Moreover, I am also a science populariser and founded a scientific program called Science-Hightech, available on YouTube and Facebook, which aims to present scientific results of African researchers. Due to the pandemic, activities have been rare.

However, this allowed us to produce very interesting episodes related to the pandemic, which are available on the YouTube channel. These episodes focused on the awakening of Africa and the following were produced and published on social media:

Currently, activities are resuming; about research, my Ph.D. colleagues and I started to work directly with our supervisors.

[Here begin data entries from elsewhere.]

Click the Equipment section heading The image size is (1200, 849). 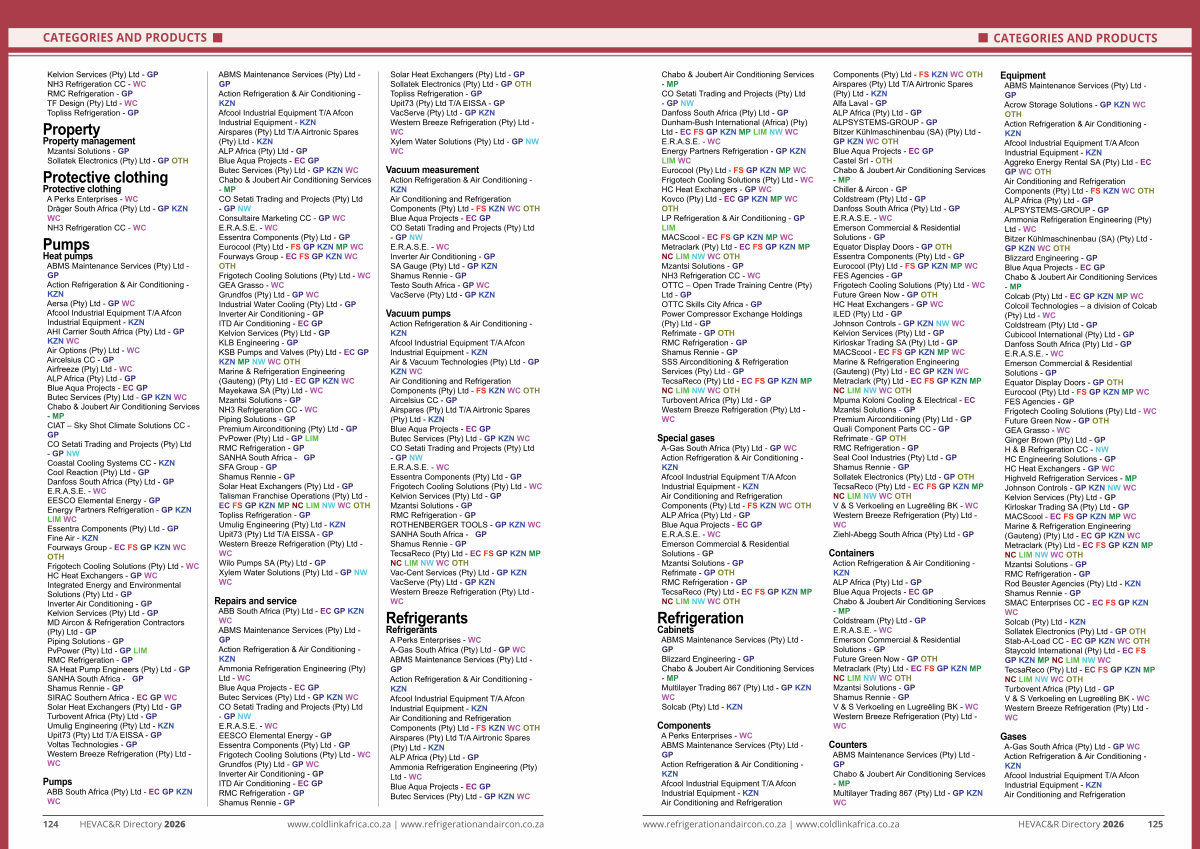(1023, 75)
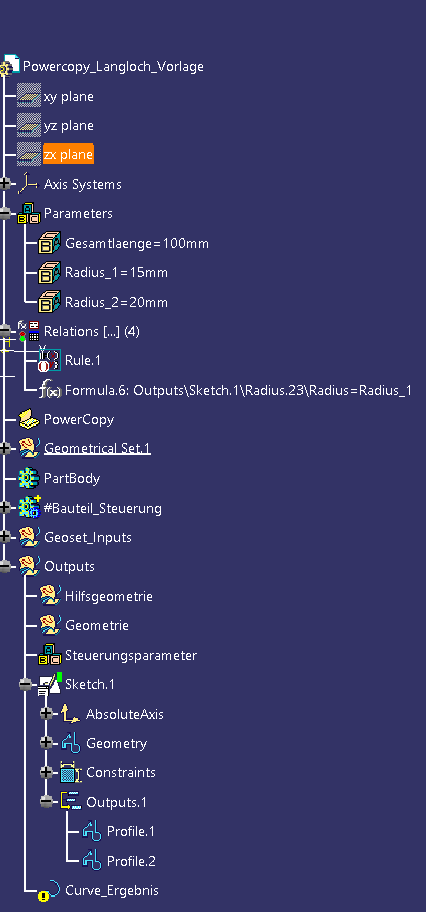426x912 pixels.
Task: Select Radius_2=20mm parameter
Action: pos(116,302)
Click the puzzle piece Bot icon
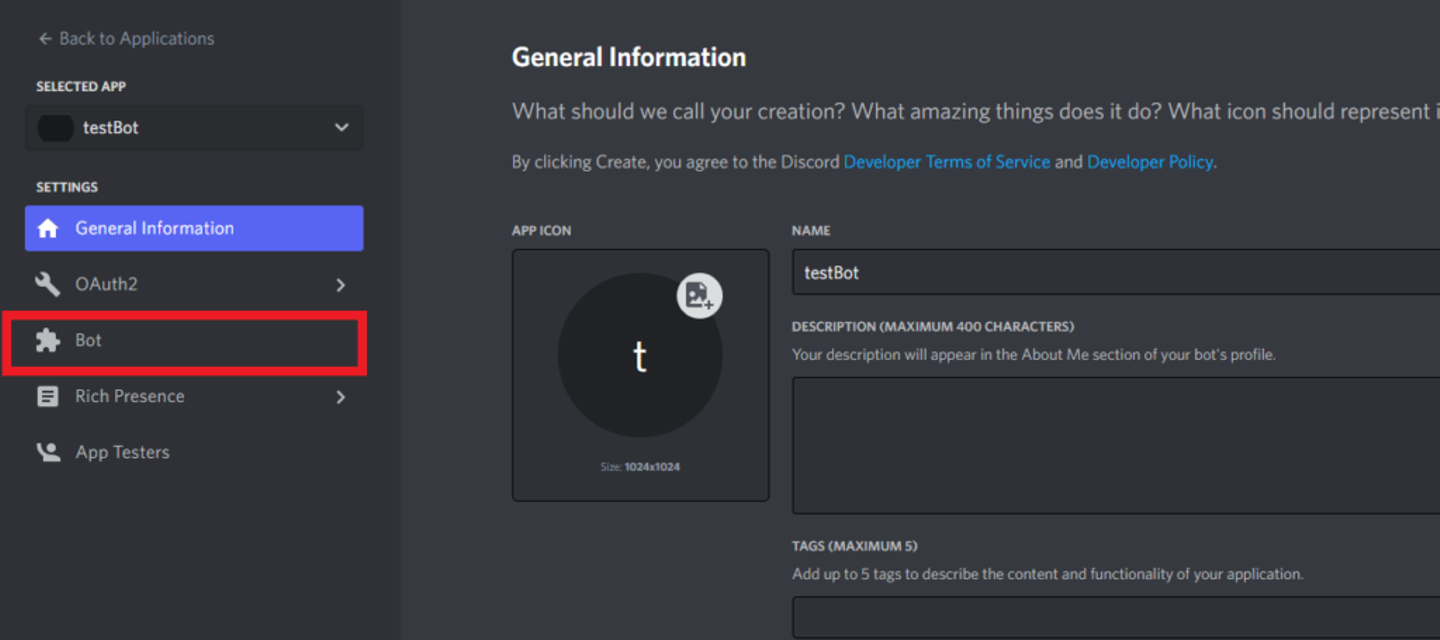The height and width of the screenshot is (640, 1440). click(48, 340)
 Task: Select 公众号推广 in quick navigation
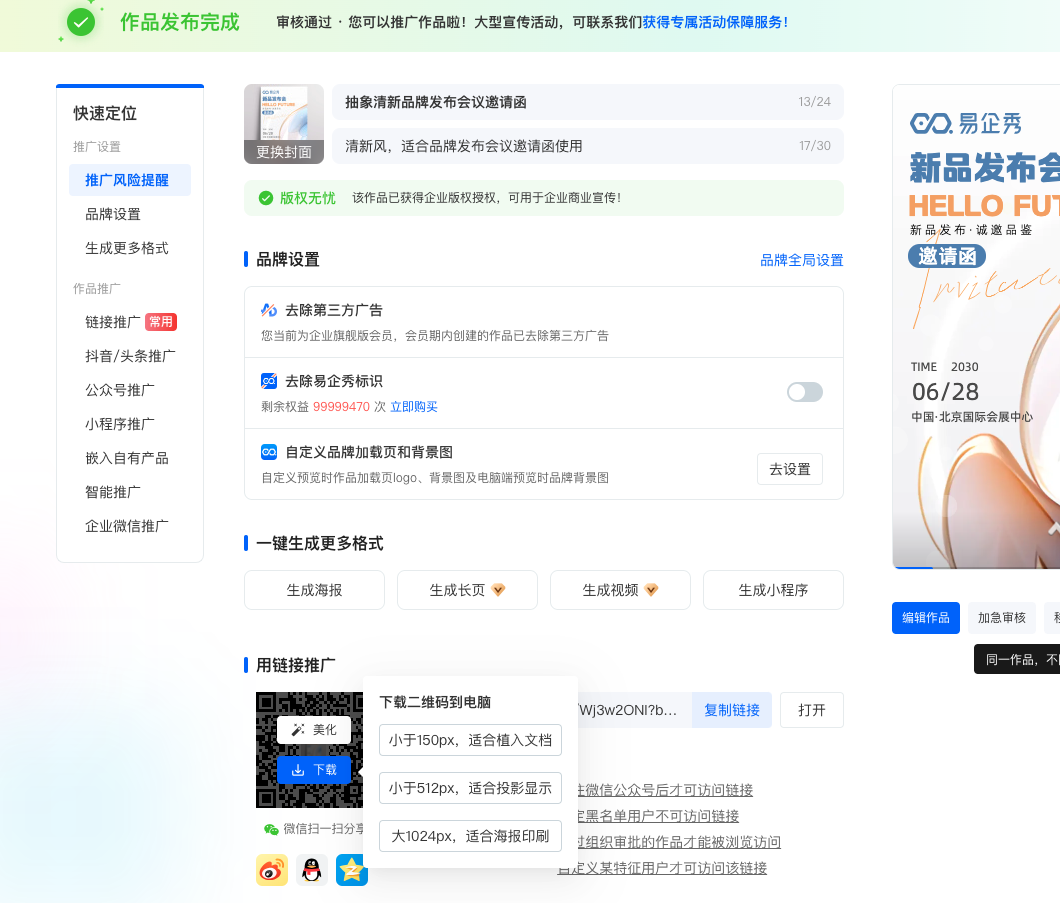pyautogui.click(x=120, y=390)
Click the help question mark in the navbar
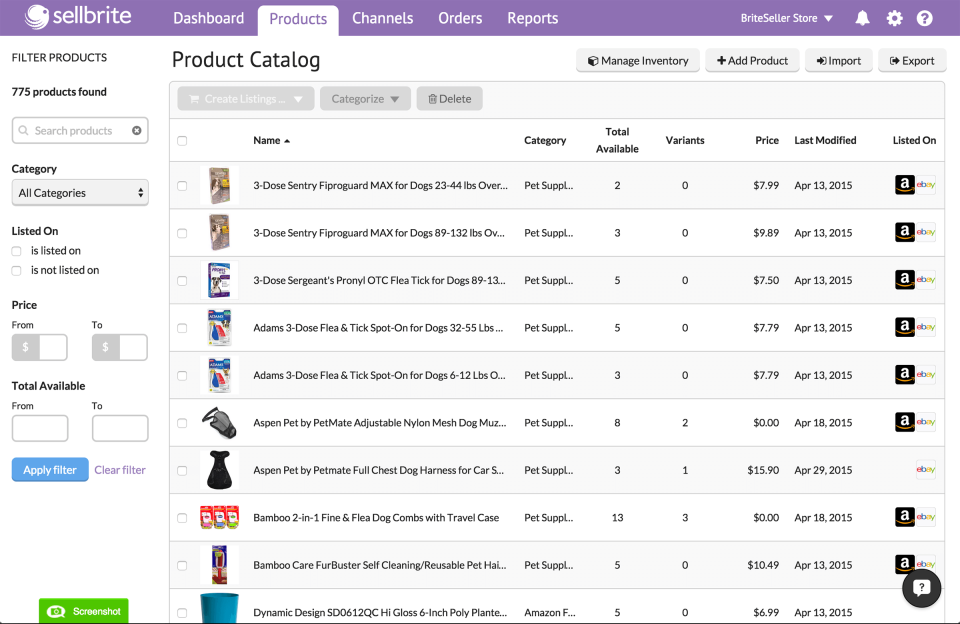Screen dimensions: 960x624 (926, 18)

Concerning the Science-Hightech program, we started to get closer again to Cameroonian researchers, encouraging them to show the results of their research to the public.

At the end, as it might be possible that we live with the pandemic for a while, we should learn to get used to it; efforts to contain the pandemic such as hygiene measures and distancing have at least enabled us to work physically.

I have to admit that the pandemic has given more credit to science, and we hope to face less science denial during our science spreading actions.


Patrick Ning’i, Technical University of Kenya, Nairobi, Kenya

My name is Patrick Ning’i, a final year student of Bachelor of Technology in Technical and Applied Physics at the Technical University of Kenya. During this lock-down period, I have been doing several things. To start with, I have used this period to finish up my final undergraduate project titled "The Interplay of Lattice Distortion and Bands Near the Fermi Level in ATiO3 (A=Ca, Sr, Ba)." I expect to present my work in an upcoming virtual conference that will be held in August. 

Having worked with the SIESTA ab initio code for a year now, I have also spent some considerable time tutoring junior students on how to use the system to investigate materials properties such as thermoelectricity as exhibited by compounds such as ScF3. When required, I also make tutorials on how to use various extensional tools that are involved in the materials modeling and investigation process, using standard open source plotting software. 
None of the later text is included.